I use Wise often to move money between USD, EUR, and AUD, and it plugs right into my US credit union and brokerage accounts. International transfers settle in under a minute to Australian and European bank accounts in my experience.
When you send USD to an AUD account via Wise, no money actually travels between the US and Australia. Wise maintains massive pools of local currency in bank accounts all over the world. When you deposit USD, it goes into Wise’s US bank account. Wise's software detects the deposit and instantly triggers an internal payout from Wise's Australian bank account to the recipient's AUD account. Because Wise is using local banking networks on both ends (like FedNow or RTP in the US, SEPA Instant in Europe, and NPP/Osko in Australia), the transfer can settle in seconds. It’s essentially a matching engine, not an international wire.

Credit risk and identity dictate the speed of the funding step. If you stripped KYC out of the equation entirely, the bottleneck wouldn't just be speed — the legacy banking system would refuse to route the transaction at all.

It is important to distinguish that you are fundamentally involved in a credit network, pulling funds not pushing funds, that just gives the illusion of speed. For verified users, the sub-minute speed is a mix of local real-time banking rails and Wise extending short-term trust that the incoming funds won't bounce. For an unverified or high-risk user, Wise forces a holding period until the money physically clears, dragging the process back down to standard banking speeds.

Aren’t there fees to convert fiat from/to crypto on both ends?
You can make the fees rather than pay them if you make the market. There are decentralized exchanges where this can be done ~trivially for even low amounts. The fees are for those who want instant gratification.
Yes — there’s fees converting from/to fiat and when sending the crypto.

You’ll generally have the conversion slippage and transaction fee regardless - so the difference is the second conversion.

In practice, that isn’t too expensive and worth it for the speed; though that may change if you’re sending larger or smaller amounts than I am (in $1k-10k range).

Edit:

Replying by edit due to rate limits — but subcontracting and personal loans, eg, until a client pays.

Being a consultant is hard; being a consultant with no support network is harder.

I’m curious - under what circumstances are you exchanging $1k-$10k with friends internationally?
Or a service like Wise which is cheap and takes a few minutes most of the time.

Never had much of a need for other services when transferring across the globe.

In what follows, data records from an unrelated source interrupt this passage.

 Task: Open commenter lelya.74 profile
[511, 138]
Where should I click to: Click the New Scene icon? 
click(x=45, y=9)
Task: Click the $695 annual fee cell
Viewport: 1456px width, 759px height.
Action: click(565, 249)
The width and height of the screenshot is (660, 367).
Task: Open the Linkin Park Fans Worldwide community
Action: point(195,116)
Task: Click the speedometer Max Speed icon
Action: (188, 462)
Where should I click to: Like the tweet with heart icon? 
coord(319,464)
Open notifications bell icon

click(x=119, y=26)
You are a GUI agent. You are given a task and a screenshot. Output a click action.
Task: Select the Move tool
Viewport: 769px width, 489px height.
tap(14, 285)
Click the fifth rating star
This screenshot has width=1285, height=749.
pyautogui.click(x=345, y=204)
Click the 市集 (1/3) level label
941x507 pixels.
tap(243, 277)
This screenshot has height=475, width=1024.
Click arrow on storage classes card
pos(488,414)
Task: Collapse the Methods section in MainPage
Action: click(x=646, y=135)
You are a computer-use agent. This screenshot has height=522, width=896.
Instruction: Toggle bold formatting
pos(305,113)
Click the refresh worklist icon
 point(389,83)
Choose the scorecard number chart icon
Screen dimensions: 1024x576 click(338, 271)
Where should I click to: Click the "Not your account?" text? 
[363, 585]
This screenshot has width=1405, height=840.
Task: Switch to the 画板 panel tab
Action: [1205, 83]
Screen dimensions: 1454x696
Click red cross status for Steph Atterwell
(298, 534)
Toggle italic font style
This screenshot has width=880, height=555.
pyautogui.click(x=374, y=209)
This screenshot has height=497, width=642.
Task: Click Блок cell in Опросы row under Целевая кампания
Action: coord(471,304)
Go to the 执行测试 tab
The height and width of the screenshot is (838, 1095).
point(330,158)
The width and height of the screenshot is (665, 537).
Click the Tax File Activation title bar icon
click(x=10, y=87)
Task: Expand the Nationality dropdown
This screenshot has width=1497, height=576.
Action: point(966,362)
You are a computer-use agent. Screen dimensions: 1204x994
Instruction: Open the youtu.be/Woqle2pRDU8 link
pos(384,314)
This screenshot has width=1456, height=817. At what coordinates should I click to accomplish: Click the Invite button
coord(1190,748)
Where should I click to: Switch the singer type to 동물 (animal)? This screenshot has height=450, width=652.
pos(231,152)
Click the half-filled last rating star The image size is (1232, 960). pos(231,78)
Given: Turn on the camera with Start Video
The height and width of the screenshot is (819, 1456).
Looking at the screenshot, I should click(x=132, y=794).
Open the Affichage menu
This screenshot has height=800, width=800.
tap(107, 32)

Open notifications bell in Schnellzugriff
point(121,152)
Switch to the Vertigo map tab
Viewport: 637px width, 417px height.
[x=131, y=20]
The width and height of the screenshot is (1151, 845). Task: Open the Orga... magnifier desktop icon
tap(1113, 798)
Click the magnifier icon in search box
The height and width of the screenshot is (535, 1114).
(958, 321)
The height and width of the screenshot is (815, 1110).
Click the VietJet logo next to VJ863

They're not available everywhere, and the neo-banks in general are tightening their processes to a point where they're becoming difficult to use. I've had multiple situations now where Revolut denied things like a tap payment at a restaurant in NYC because it was an "unknown recipient". Of course they don't notify you of it, leading to an awkward 5 mins with the waiter while I rummage through the app to figure out why I can't use my own money this time. Fast and convenient it ain't
I suspect parent is using "a service like Wise" even though they believe they're using Crypto. That's because for an end to end transaction to complete in under 10 minutes it has to be performed by an exchange (not actually settled on chain). There are many cases like this where the "crypto" part is just theater. Money is being moved the tradition way by altering records in a non-distributed database.